The last major project with an agreed-upon community-amenity contribution, a condo tower in Coal Harbour, had its CAC set at $325 a square foot at the end of 2018. Another one near BC Place stadium was set at $315 in that pre-2019 period.
Builders say the city is continuing to ask for the same levels of contributions as it was getting in 2018, even though the market has slowed significantly. As well, the province has layered new taxes onto expensive or “speculator” homes, which is putting more downward pressure on prices.
“The city has said ‘We think you can sell for more than you’re saying.’ We say that isn’t working,” said Anne McMullin, the CEO of the Urban Development Institute, which represents most of the large developers in the region.

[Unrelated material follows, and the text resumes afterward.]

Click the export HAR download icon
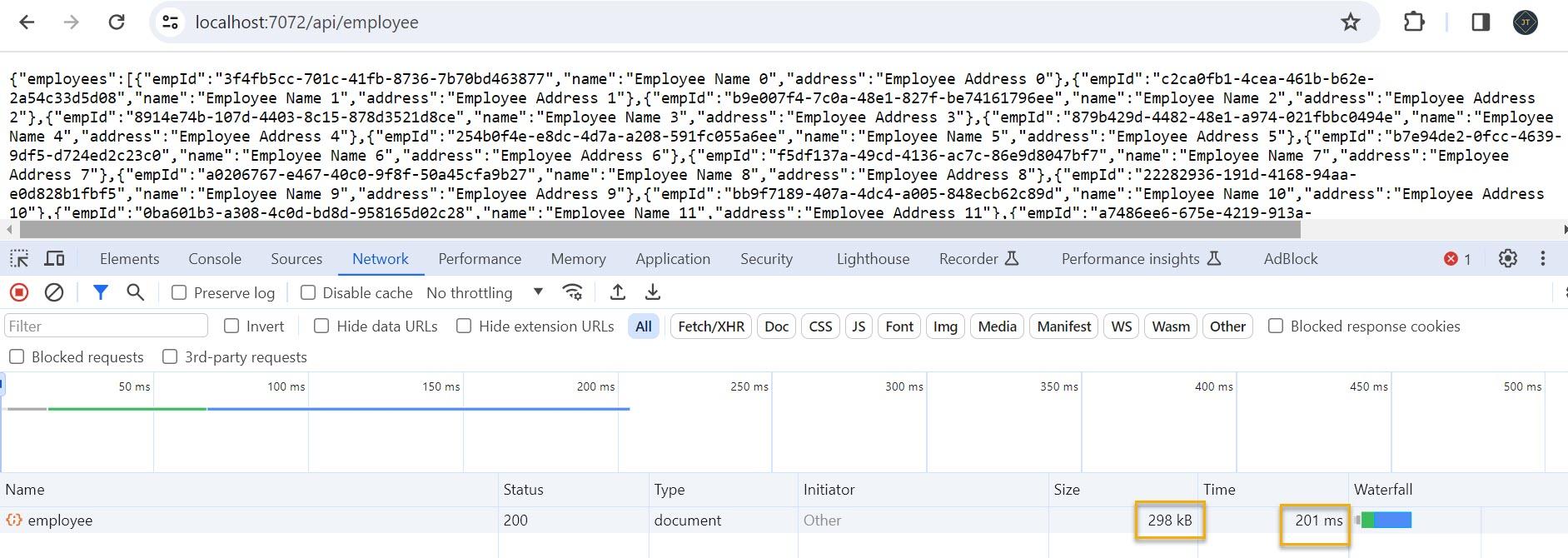Image resolution: width=1568 pixels, height=558 pixels. (x=653, y=292)
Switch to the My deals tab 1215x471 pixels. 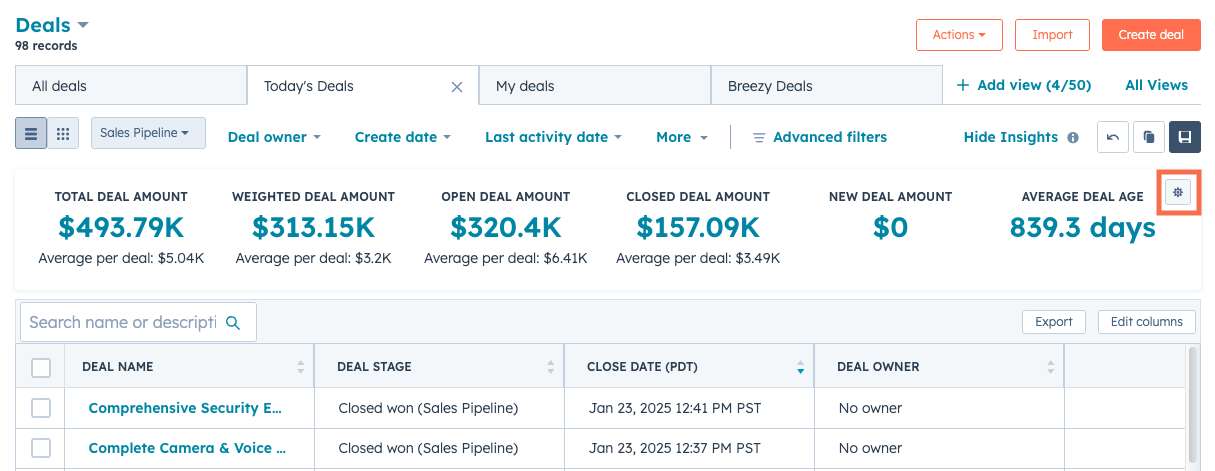coord(594,86)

But the city’s head planner, Gil Kelley, said the city has to find a way to pay for growth in the city and it can’t function by just reducing or eliminating those amenity contributions in slow markets.
“We are really trying to protect the public’s interest to make sure new growth pays it share,” Mr. Kelley said.
As well, he said, the current council has made it clear it wants more housing affordability – therefore more of a contribution from developers – in every project, not the same or less.
But the tussle over what to do about Vancouver’s real estate golden goose has produced a near standoff between city staff and many developers.
Reliance Properties Ltd. CEO Jon Stovell said he has had a project on hold for a year as his team and the city’s real estate department, the group that assesses how much a developer should have to “contribute” back if its project gets rezoned to allow a lot more building on the site, can’t agree on an amount.
Mr. Kelley, who has the final say on staff recommendations about what CAC should be charged for a project, said Monday the city has just issued this week some new guidelines on how community-amenity contributions should be calculated to provide more transparency and certainty.
And he said the city is willing to consider some new approaches, recognizing that no one has a real handle on what condo prices are these days because there are so few sales.
One would be to reduce the required contribution from previous high levels, as long as that builder committed to starting construction within a certain period. “We don’t want to negotiate lower CACs than we did in 2018 and then not have them build for seven or eight years,” Mr. Kelley said.
Another option is to set a high CAC, based on the sales price city staff claim that builders will get, but delay the payment until the project has enough sales at high prices to go ahead.
The bigger conundrum facing Vancouver, Mr. Kelley said, is that many developers are switching their projects for the foreseeable future from condos, which they’re having a hard time selling, to rentals, which Vancouver never seems to have enough of. Rental-project developers typically pay much lower or no CACs at all.